Así, pues, ¿cuál es nuestra tarea? Nuestra tarea como creyentes es profundizar hacia una empatía
siempre creciente entre unos y otros, por medio de todas las maneras denominacionales y religiosas de
pensar. Ese es el auténtico itinerario para el diálogo ecuménico e interreligioso. A riesgo de sonar
herético o desleal a mi propia tradición de fe, digo esto. Nuestra tarea no es emprender el logro de
convertidos, tratar de persuadir a otros a que se unan a nuestra propia iglesia. Nuestra tarea es entrar
siempre más profunda, fiel y amorosamente en nuestra propia iglesia y denominación, aun cuando nos
empeñemos en estar en una empatía más profunda con todos los otros que adoran a Dios
diferentemente a como lo hacemos nosotros.

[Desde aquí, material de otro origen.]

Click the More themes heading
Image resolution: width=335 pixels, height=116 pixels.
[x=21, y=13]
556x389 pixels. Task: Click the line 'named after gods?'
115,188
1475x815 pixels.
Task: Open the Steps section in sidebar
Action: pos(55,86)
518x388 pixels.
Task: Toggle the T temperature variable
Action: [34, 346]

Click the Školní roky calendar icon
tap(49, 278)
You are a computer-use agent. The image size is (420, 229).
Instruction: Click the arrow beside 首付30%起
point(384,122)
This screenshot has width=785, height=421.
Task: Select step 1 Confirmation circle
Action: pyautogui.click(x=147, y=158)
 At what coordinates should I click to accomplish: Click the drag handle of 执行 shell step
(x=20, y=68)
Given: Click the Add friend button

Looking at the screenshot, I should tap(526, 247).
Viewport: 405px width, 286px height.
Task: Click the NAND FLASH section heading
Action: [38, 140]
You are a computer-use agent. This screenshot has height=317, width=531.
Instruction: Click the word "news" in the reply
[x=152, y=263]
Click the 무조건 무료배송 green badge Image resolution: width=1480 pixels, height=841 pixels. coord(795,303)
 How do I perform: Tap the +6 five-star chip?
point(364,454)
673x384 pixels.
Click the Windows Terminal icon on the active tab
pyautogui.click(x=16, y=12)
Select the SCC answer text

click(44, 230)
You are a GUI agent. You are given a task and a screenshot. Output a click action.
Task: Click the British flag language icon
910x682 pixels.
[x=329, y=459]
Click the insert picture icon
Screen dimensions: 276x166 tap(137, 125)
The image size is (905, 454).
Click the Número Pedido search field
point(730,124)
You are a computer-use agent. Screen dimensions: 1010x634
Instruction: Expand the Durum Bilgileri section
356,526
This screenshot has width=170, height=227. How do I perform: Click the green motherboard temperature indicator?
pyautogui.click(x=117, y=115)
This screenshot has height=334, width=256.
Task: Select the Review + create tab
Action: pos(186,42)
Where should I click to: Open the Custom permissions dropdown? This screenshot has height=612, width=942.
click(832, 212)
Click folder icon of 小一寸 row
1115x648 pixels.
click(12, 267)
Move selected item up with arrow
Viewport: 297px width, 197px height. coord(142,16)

El renombrado eclesiólogo Avery Dulles enseñó que el camino hacia el ecumenismo cristiano y el
diálogo interreligioso no es el camino de la conversión, de intentar conseguir que otros se conviertan a
nuestra iglesia particular. El camino que seguir (en palabras suyas) es el camino del “gradualismo
progresivo”, esto es, el de cada uno de nosotros siendo siempre más fiel a Dios dentro de nuestra
tradición, de modo que mientras cada uno de nosotros crezca más cerca de Dios (y para los cristianos,
de Cristo) creceremos más cerca unos de otros y de todas las personas de sincera fe. La unidad que
buscamos no se halla en una única iglesia o comunidad de fe que al fin convierta a todos los otros a
unirse a ella, sino en que cada uno de sincera fe venga a ser progresivamente más fiel a Dios, de modo
que la unidad que deseamos pueda tener lugar algún día en el futuro, dependiendo de nuestra propia
fidelidad más profunda dentro de nuestra propia tradición de fe.
Nuestra tarea en tal caso no es la de tratar de convertir a otros para que se unan a nuestra propia
iglesia, sino la de profundizar más en nuestra propia iglesia, aun cuando hagamos lo imposible por
estar en una empatía siempre más profunda con otras iglesias y otras creencias. Necesitamos ser
hermanos y hermanas mutuamente, reconociendo que ya tenemos un Dios compartido, una humanidad
compartida y unas angustias compartidas.
Esto no implica que todas las religiones sean iguales, sino que más bien ninguno de nosotros está
viviendo la verdad plena y que el camino que seguir se funda en una conversión personal más profunda
dentro de nuestra propia fe y una relación más empática hacia otras creencias.